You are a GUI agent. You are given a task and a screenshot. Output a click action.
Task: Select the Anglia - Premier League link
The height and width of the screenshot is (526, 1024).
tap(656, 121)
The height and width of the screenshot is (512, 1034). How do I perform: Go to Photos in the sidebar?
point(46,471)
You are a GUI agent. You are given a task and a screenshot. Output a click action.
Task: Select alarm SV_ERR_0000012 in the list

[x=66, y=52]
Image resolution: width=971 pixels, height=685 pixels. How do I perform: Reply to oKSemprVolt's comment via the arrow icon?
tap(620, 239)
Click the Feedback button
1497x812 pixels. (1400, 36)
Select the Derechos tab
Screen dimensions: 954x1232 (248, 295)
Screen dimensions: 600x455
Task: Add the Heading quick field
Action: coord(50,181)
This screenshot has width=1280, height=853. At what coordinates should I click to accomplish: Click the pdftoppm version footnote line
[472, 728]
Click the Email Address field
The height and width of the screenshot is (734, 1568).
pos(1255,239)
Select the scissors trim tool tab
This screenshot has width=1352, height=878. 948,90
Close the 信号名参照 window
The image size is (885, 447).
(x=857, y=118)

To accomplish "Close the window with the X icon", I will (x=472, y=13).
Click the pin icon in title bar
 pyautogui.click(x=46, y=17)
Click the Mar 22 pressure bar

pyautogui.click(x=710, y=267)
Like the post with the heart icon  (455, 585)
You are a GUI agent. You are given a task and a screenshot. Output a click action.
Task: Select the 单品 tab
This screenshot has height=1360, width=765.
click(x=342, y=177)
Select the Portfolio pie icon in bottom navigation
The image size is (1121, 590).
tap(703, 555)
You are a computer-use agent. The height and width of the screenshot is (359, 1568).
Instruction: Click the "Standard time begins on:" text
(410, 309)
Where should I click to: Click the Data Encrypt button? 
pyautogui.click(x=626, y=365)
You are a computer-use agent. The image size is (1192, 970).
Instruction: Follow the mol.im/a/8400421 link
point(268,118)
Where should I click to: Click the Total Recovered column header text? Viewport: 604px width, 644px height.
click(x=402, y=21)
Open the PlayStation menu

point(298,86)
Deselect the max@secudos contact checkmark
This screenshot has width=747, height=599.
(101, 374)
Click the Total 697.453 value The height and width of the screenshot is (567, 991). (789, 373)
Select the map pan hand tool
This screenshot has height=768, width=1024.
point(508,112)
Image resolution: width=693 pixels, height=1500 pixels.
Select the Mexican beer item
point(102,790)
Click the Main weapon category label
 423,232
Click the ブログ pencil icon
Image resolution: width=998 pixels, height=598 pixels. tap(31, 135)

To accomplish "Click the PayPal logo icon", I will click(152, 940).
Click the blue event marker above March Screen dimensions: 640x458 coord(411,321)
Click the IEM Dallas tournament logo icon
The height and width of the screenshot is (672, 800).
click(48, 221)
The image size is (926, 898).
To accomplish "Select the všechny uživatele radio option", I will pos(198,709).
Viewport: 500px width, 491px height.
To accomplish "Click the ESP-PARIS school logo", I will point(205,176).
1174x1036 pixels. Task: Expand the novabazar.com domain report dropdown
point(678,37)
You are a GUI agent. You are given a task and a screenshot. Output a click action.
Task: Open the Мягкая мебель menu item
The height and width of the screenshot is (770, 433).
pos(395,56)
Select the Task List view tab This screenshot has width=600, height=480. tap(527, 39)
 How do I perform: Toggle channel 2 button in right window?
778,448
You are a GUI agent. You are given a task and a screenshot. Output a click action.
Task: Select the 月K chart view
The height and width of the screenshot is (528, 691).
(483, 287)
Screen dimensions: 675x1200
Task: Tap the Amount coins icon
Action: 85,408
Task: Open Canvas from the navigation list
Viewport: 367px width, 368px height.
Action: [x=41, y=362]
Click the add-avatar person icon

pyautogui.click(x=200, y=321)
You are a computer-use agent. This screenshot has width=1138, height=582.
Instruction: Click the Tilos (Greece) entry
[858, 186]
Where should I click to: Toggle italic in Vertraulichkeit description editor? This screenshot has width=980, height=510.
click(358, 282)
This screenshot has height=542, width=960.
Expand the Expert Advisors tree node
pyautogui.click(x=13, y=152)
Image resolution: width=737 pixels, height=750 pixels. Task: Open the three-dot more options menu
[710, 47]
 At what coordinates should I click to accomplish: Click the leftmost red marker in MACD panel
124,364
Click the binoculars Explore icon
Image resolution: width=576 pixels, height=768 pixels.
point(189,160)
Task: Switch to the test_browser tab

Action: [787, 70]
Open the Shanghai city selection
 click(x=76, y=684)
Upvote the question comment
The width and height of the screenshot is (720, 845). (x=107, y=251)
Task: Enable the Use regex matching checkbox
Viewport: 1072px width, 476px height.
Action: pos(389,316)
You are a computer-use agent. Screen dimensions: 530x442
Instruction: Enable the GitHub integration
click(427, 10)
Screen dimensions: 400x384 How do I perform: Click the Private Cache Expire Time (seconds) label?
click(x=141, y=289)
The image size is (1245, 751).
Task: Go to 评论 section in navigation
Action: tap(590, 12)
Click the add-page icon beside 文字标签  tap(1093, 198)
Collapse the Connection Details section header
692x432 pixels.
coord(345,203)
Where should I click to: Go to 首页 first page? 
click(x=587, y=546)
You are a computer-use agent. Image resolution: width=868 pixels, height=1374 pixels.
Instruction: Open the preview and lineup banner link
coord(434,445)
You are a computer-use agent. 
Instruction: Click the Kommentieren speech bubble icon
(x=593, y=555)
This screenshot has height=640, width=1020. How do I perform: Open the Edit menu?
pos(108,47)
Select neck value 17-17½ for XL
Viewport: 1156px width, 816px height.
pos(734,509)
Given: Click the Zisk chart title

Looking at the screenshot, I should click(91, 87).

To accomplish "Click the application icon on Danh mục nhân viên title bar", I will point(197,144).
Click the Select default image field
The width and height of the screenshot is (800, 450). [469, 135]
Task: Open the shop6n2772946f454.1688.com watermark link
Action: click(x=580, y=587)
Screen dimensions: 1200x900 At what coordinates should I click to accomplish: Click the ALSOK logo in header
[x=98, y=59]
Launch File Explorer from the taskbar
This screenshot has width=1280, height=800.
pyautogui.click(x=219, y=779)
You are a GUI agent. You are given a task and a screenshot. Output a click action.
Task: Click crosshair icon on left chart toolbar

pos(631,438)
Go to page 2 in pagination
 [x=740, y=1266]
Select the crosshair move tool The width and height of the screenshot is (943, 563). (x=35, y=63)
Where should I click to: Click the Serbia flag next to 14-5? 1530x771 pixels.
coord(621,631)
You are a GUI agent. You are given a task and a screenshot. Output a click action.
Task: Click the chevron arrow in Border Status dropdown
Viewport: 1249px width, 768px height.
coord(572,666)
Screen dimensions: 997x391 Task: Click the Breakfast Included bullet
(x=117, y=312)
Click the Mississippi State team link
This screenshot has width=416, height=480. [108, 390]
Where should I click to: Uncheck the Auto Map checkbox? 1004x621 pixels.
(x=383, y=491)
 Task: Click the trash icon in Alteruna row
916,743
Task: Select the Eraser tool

* * * * * * *

#### WHAT IS BEING ASKED
Report all lines of the data that include the word "from".

#### ANSWER FOR THIS EXERCISE
Task: Open Canvas from the navigation list
Launch File Explorer from the taskbar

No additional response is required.